The pensioners’ issue in Edo State is a reflection of the problem of pensioners all over the federation. Generally, the Nigerian state has not treated nicely its core of senior citizens who have dedicated the better parts of their lives to serving the nation. Usually, after retirement they are abandoned and their basic – and usually meagre – entitlements and pensions are not paid, thus resulting in untold hardship and even death of many of them. No wonder serving government and public officials are so prone to graft and corruption to store up some treasures they could retire to, fully aware that the Nigerian state will abandon them the moment they retire from service.

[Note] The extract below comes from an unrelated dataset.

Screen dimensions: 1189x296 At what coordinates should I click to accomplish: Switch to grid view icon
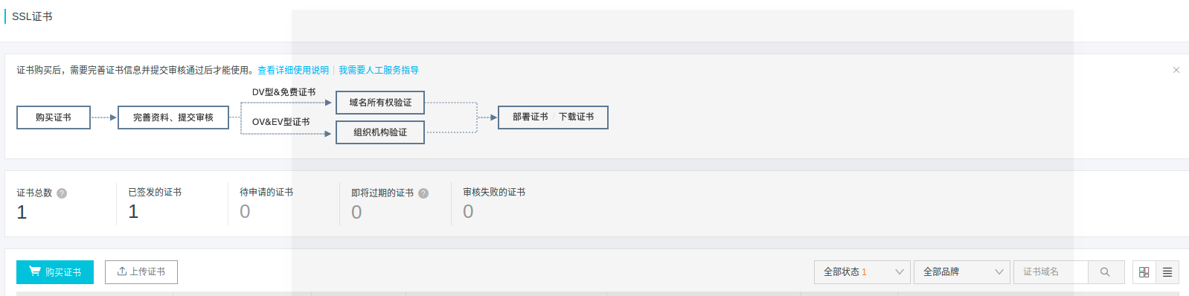pos(1144,272)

The Nigerian pension problem, as aptly captured recently by Babatunde Fashola, minister of works, power and housing, is simply a result of “failure of governance, coupled with lack of funds as a result of planning deficiency, and sometimes incompetence”. As a result, “pensioners faced a life of uncertainty after a lifetime of service and at a time when they had become frail, unable to work or earn income and often then left disappointed by a system that had taken all they had to give. It is a sad story that is written on so many faces characterised by many living and dead people whose lives tell the story of anguish”.

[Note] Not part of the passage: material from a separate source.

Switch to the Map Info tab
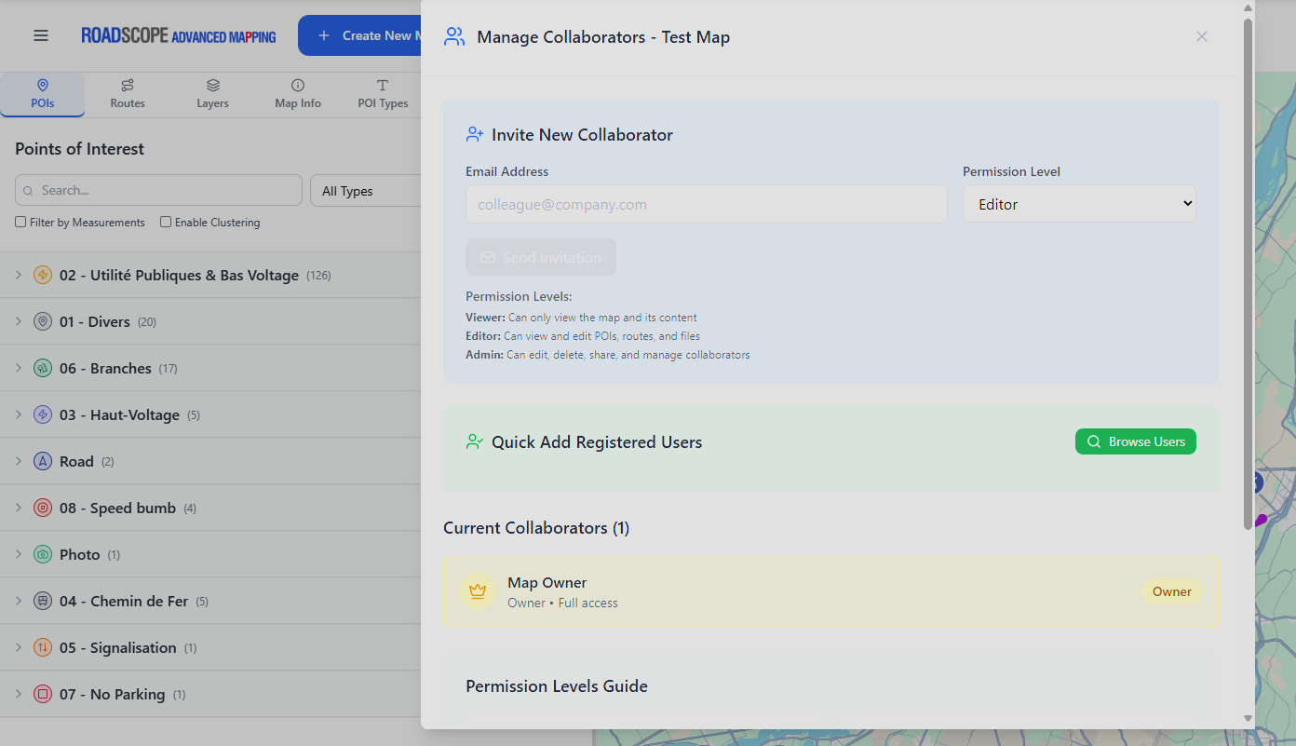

But that is even for public sector workers with a statutory pension scheme. For many retirees from the private sector, they practically come to the end of the road the moment they retire as there was no pension scheme in place for them.

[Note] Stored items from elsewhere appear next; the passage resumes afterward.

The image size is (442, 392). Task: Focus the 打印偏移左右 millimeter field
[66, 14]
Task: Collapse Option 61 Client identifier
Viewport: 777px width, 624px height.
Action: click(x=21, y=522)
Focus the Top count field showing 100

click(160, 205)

Propelled by this realisation, and to ensure the existence of a more modern, safe, and sustainable pension scheme, the government of President Obasanjo did a major overhaul of the pension system and established a much more equitable scheme in 2004, which provided for a compulsory contributory (by both employer and employee) pension scheme for all workers, whether in the public or private sector, fully funded, based on individual accounts that are privately managed by Pension Fund Administrators with the pension funds assets held by Pension Fund Custodians. The law was further amended via the Pension Reform Act, 2014. 

Happily, since the creation of the scheme, there is yet to be any recorded case of fraud or unwholesome practice. It is perhaps one of the best reforms directly touching on the lives of most citizens implemented by any government in Nigeria. And so, while the government will continue to struggle to manage the old pension scheme until the pensioners are exhausted, the new scheme guarantees that all retirees are assured of a decent existence after service.

Painfully, however, while many public and private sector employers and employees have embraced the new pension scheme, many states of the federation have yet to key in. For example, the director-general, National Pension Commission (PenCom), Chinelo Anohu-Amazu, was quoted in October 2015 as saying that “no state in the South-South geopolitical zone of the country has fully implemented the contributory pension scheme”. The list is not exhaustive as many states in other geopolitical zones have yet to comply.

This is unlawful and shameful and should not be tolerated by either the federal government or the workers, whose future is being jeopardised by irresponsible politicians. Surprisingly, while we would have expected the Nigerian Labour Congress to take up the challenge by forcing defaulting states to comply, the NLC has been largely quiet and ineffective. It appears these days the NLC only springs to life when the issue of removal of fuel subsidy is involved. 

We call on defaulting states as well as private sector employers to quickly clean up their acts and promptly comply with the new pension laws to save future generation of retirees from the untold hardships.